Dewa tumbuhan meletakkan kedua tangannya di bahu Hyunjin, sembari sepasang ibu jarinya menyentuh rahang kurus remaja lelaki itu lalu berkata, "Aku harus segera pergi. Jaga dirimu baik-baik di sini dan teruslah berlatih, hingga kau berhasil mengendalikan kekuatanmu. Percayalah, Wakil Tertinggi Para Dewa akan mengeluarkanmu dari sini."
Mengecup kening Hyunjin, dewa tumbuhan pun pergi dari gua tersebut yang mana di mata remaja berambut pirang itu, seperti sedang menembus batu.
Tidak ada yang bisa dilakukan Hyunjin, selain menatap kepergian satu-satunya dewa yang memercayai dan mengasihaninya.
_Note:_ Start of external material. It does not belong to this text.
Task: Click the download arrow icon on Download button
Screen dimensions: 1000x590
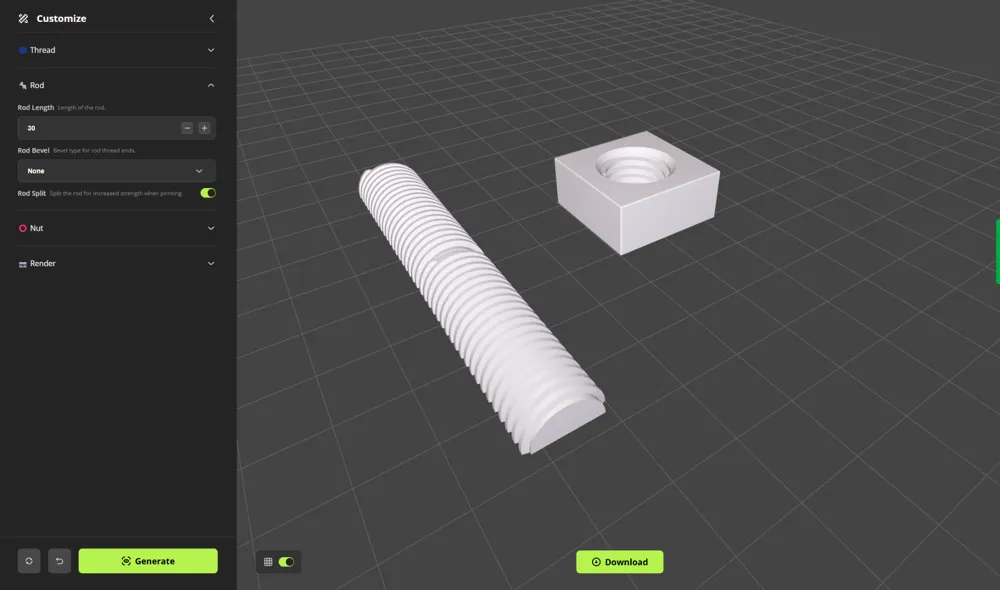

Diam-diam hatinya pun kembali teriris, akibat kesepian yang tak kunjung berakhir.
"Aku merindukanmu, Bu," bisik Hyunjin, sambil melangkah tanpa arah tujuan karena hanya melihat dinding batu yang basah dan sesekali beraroma menusuk. "Seharusnya kau membawaku pergi, sebelum sosok yang tidak layak disebut ayah menyeretku ke dunianya dan memperlakukanku seperti monster.
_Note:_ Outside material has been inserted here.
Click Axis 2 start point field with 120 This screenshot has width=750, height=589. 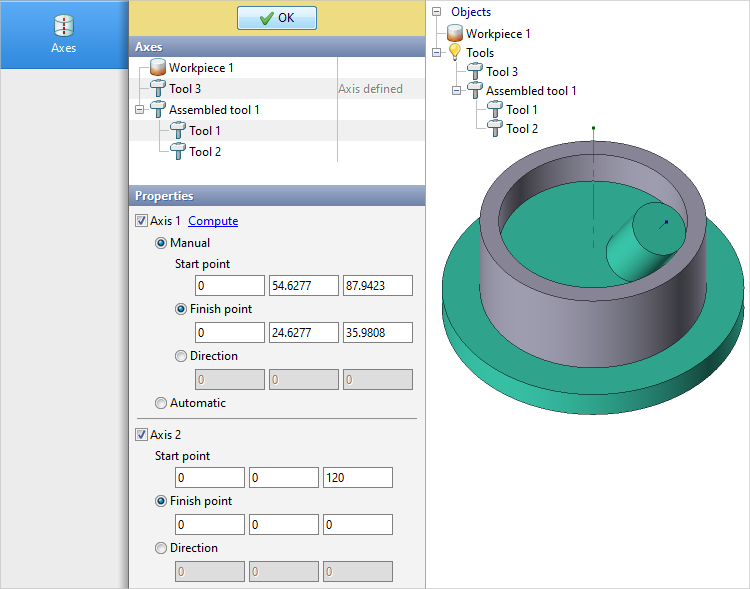coord(357,478)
"Ini ... sungguh tidak adil." Hyunjin meraih sebongkah batu yang berada tidak jauh dari tempatnya berdiri. "Seumur hidup, aku tidak pernah memintanya."
Mengembuskan napas panjang, ia menggenggam batu tersebut kemudian setelah beberapa detik, Hyunjin kembali membukanya, dan senggenggam abu seketika terlihat di telapak tangannya.
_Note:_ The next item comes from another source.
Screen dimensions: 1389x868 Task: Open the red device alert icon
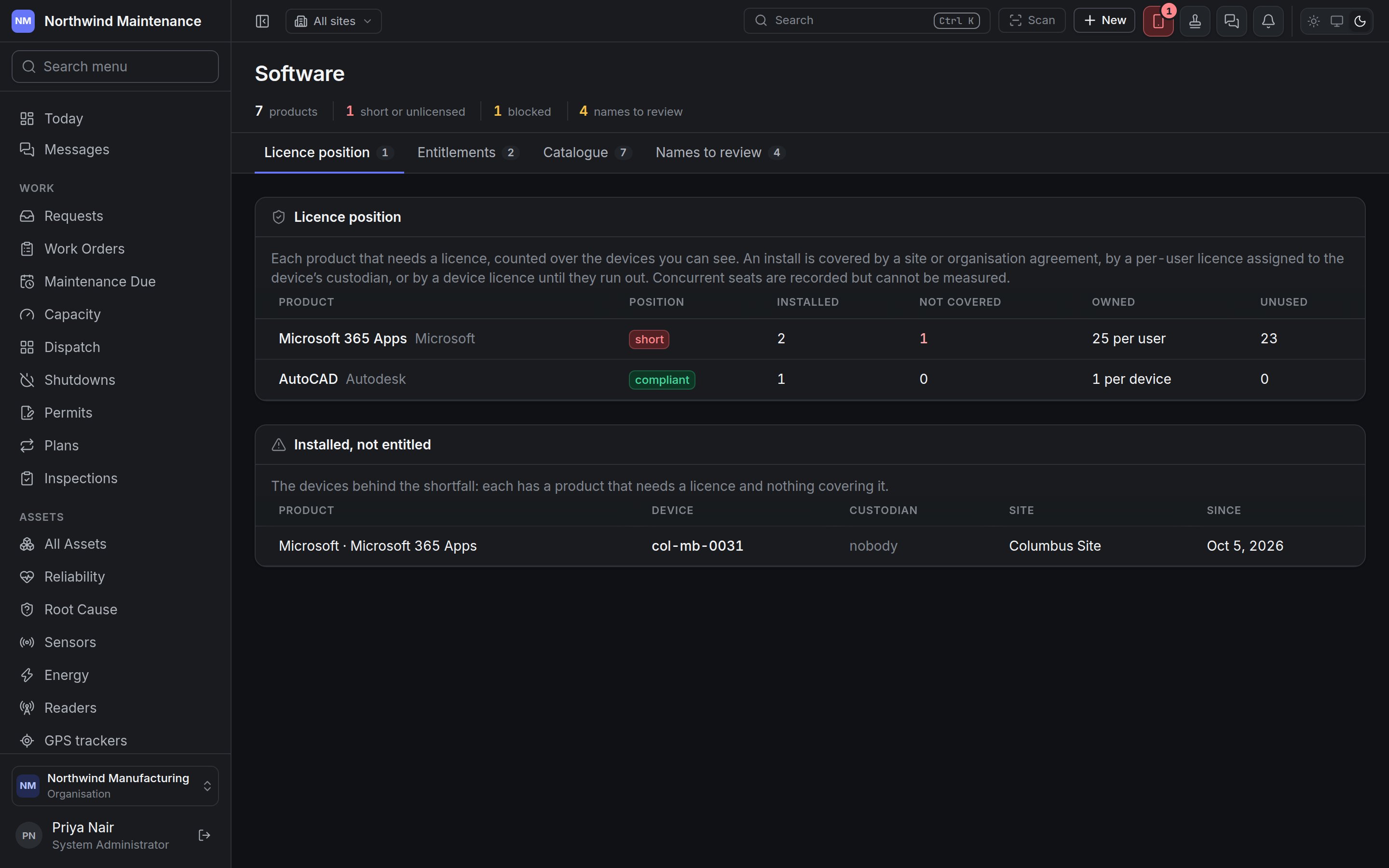(x=1158, y=21)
"Aku hanya ingin menjadi manusia," ujar Hyunjin kemudian memejamkan matanya, sambil membalikkan telapak tangan, serta membiarkan abu tersebut berterbangan karena tertiup angin.
Yang mana angin tersebut, merupakan tanda kehadiran sang dewa langit. Terus terang, lelaki itu tidak akan pernah melupakannya.
Hyunjin berbalik, menatap ke arah pintu masuk dan menunggu. Namun, tidak ada siapa pun di sana sehingga Hyunjin melangkah mendekat, sekadar mencari tahu.
"Siapa?" Hyunjin bertanya was-was, terang di pintu keluar berhasil menerangi gelapnya gua.
Akan tetapi, belum sempat Hyunjin melangkah lebih jauh, tubuhnya tiba-tiba saja terlempar hingga membentur dinding gua yang terbuat dari bebatuan tajam.
Dan seakan tidak ada kesempatan lagi, serangan-serangan tak kasat mata itu terus-menerus menyerang Hyunjin.
Ia berteriak kesakitan, tetapi tidak menghentikan serangan yang tak terlihat dari arah mana.
Darah di sekujur tubuh Hyunjin bahkan mulai berceceran. Bahkan untuk berdiri, kini ia sudah tak sanggup lagi.
Tulang-tulangnya telah patah.
Jantungnya, bahkan sempat tidak berdetak.
Namun, kematian tidak akan menjemputnya.
"Tolong hentikan!" teriak Hyunjin, menatap ke arah seorang pria yang berdiri sejauh sepuluh meter darinya. "Tolong ...."
"Kau tidak layak untuk hidup," kata pria bertubuh tinggi besar yang menatapnya tanpa belas kasihan. "Kau adalah aib dan kehadiranmu, adalah kutukan untukku."
Hyunjin merayap di atas tanah yang dipenuhi batu berukuran kecil dan besar, menghampiri pria itu. Amarah menyelimutinya, hingga apapun yang ia lalui berubah menjadi abu.
Melihat kengerian tersebut, dewa langit tanpa sadar melangkah mundur kemudian menjentikkan jarinya.
... dan dalam hitungan detik Hyunjin kembali terlempar, bergerak ke sana-ke mari seperti sesuatu tak kasat mata menyerangnya. Meski luka dan lebam di tubuh Hyunjin cepat sekali pulih, yang terjadi ini sudah seperti penyiksaan baginya.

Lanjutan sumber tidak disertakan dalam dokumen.